Provided records:

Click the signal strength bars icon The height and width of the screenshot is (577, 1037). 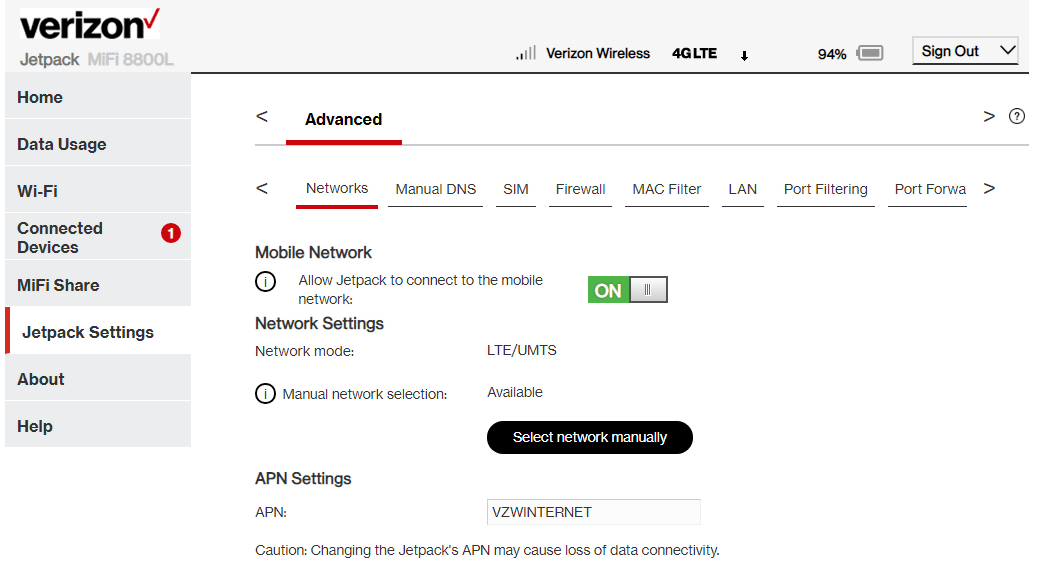(x=525, y=54)
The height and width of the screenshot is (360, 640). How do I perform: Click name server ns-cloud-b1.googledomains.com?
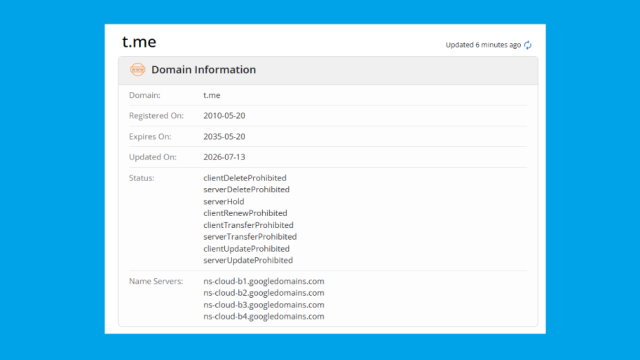coord(264,281)
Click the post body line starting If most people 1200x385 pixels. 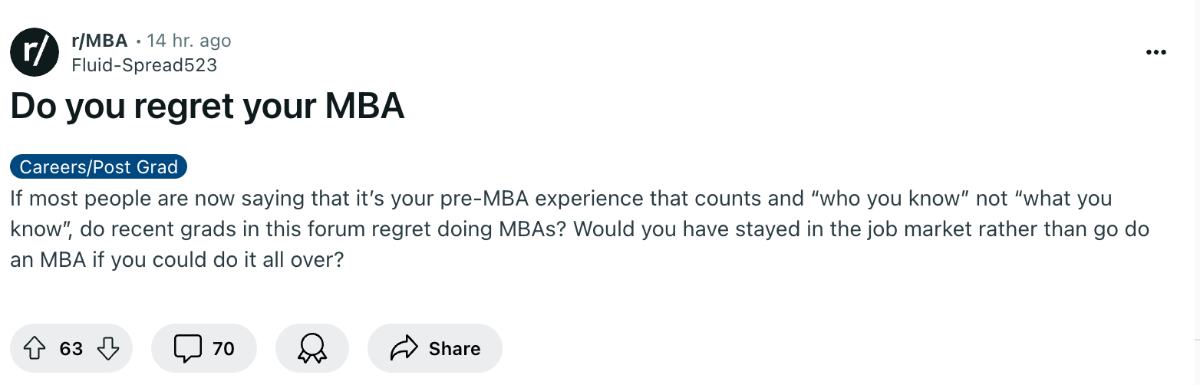coord(561,199)
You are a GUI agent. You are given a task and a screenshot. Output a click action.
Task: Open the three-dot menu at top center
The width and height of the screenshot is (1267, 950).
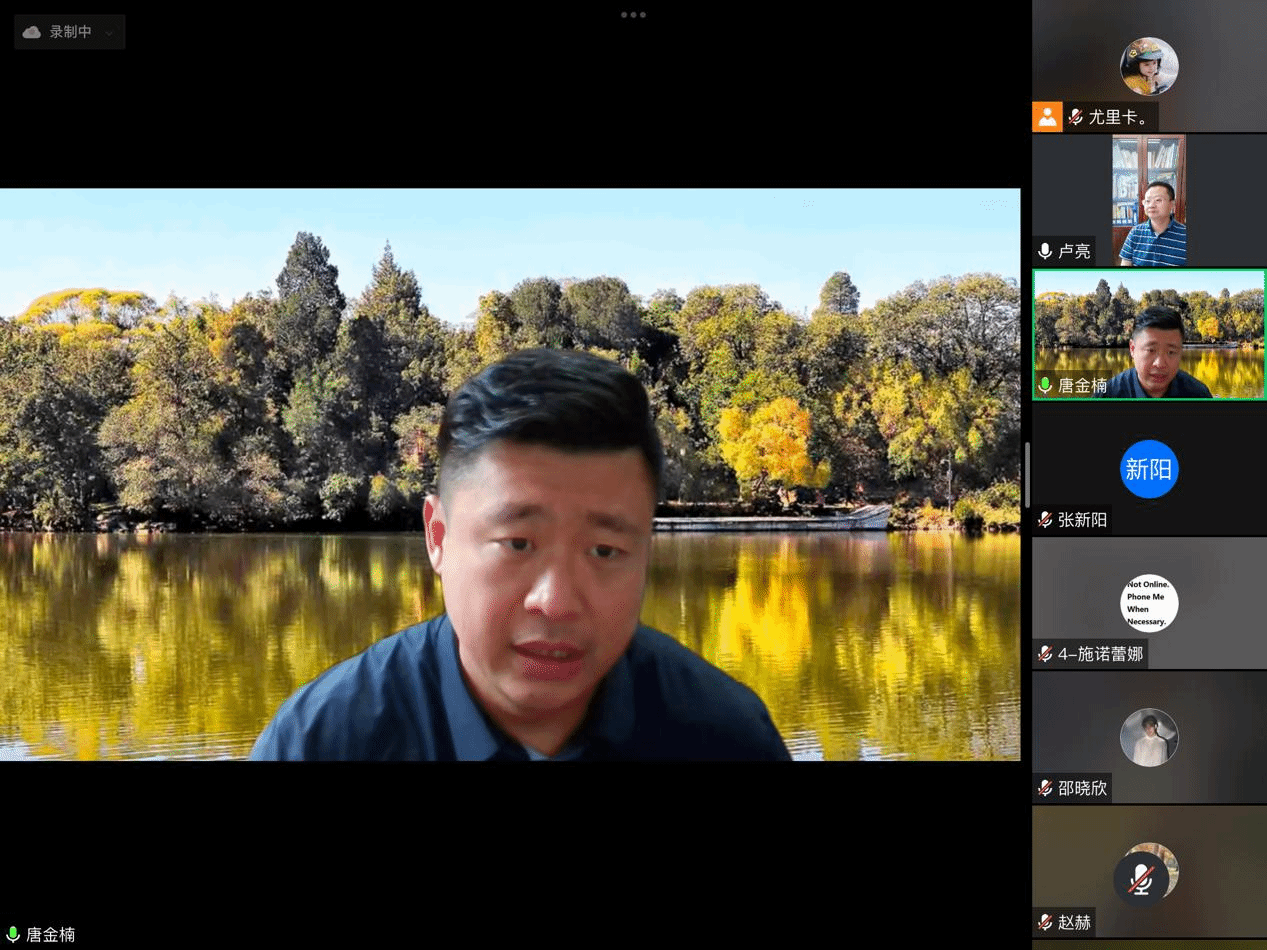[633, 15]
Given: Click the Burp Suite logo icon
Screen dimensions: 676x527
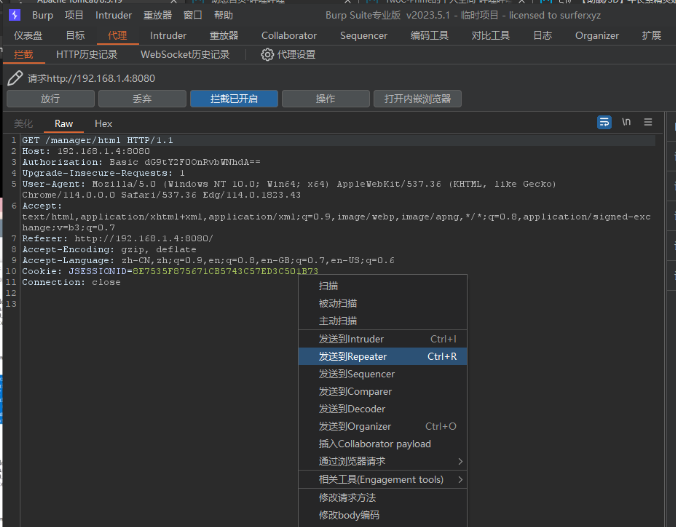Looking at the screenshot, I should point(15,15).
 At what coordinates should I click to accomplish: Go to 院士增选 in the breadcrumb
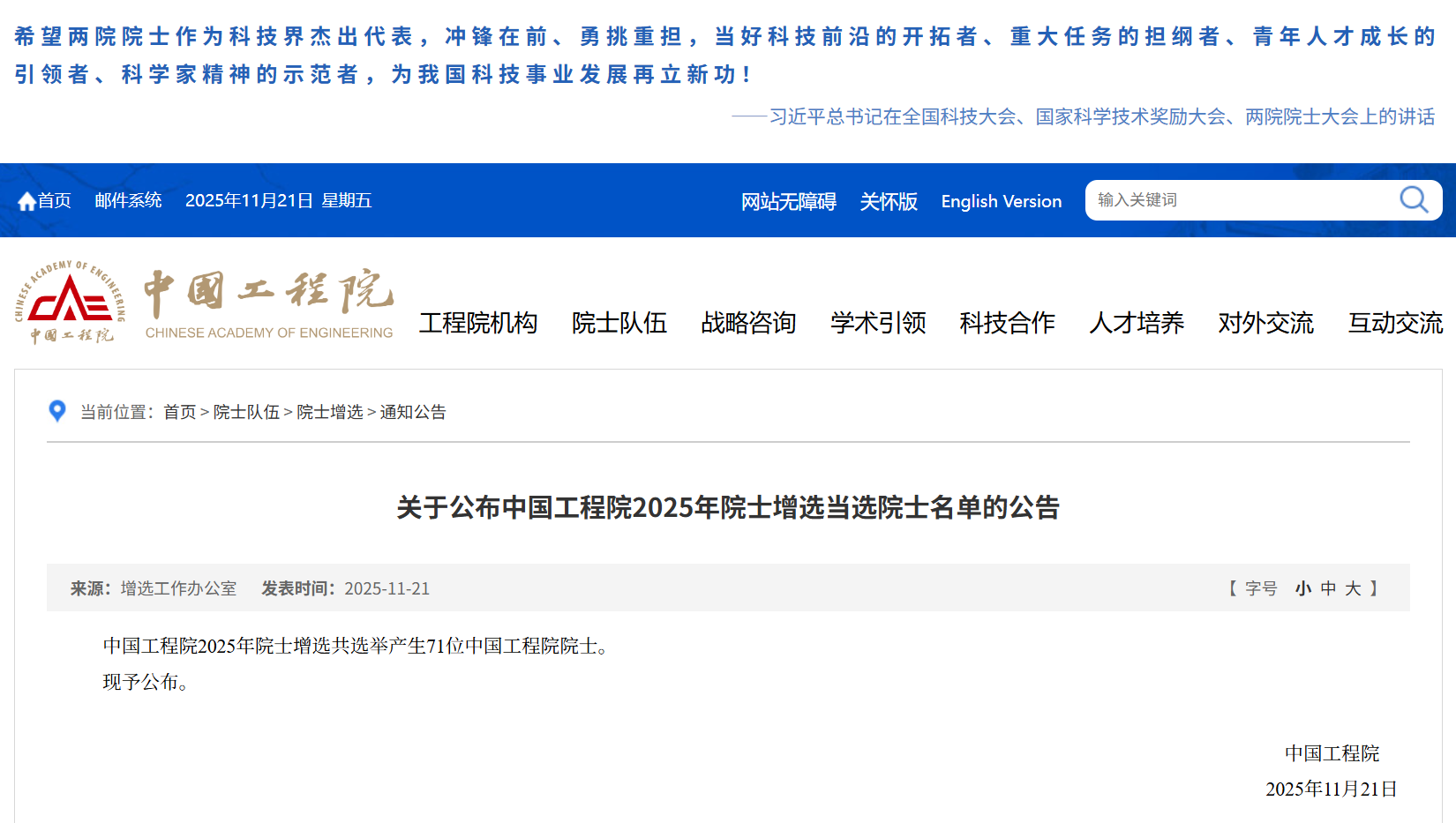tap(330, 412)
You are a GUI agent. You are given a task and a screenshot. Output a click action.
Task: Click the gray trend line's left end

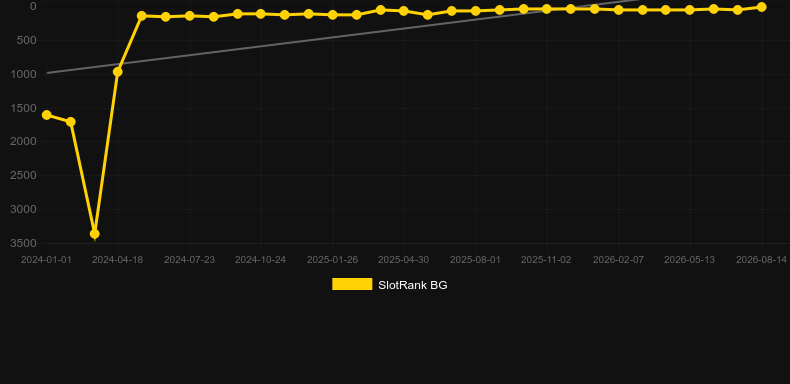pos(47,73)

Directions: The line with "The width and" and each line after it, through the final line of the data, are to be duplicated exactly, with pictures left out and nothing more included.

Solution for this task:
The width and height of the screenshot is (1267, 950).
[633, 15]
Given: Click the Burp Suite logo icon
Screen dimensions: 676x527
Looking at the screenshot, I should point(15,15).
 At what coordinates should I click to accomplish: Go to 院士增选 in the breadcrumb
tap(330, 412)
You are a GUI agent. You are given a task and a screenshot. Output a click action.
Task: Click the gray trend line's left end

pos(47,73)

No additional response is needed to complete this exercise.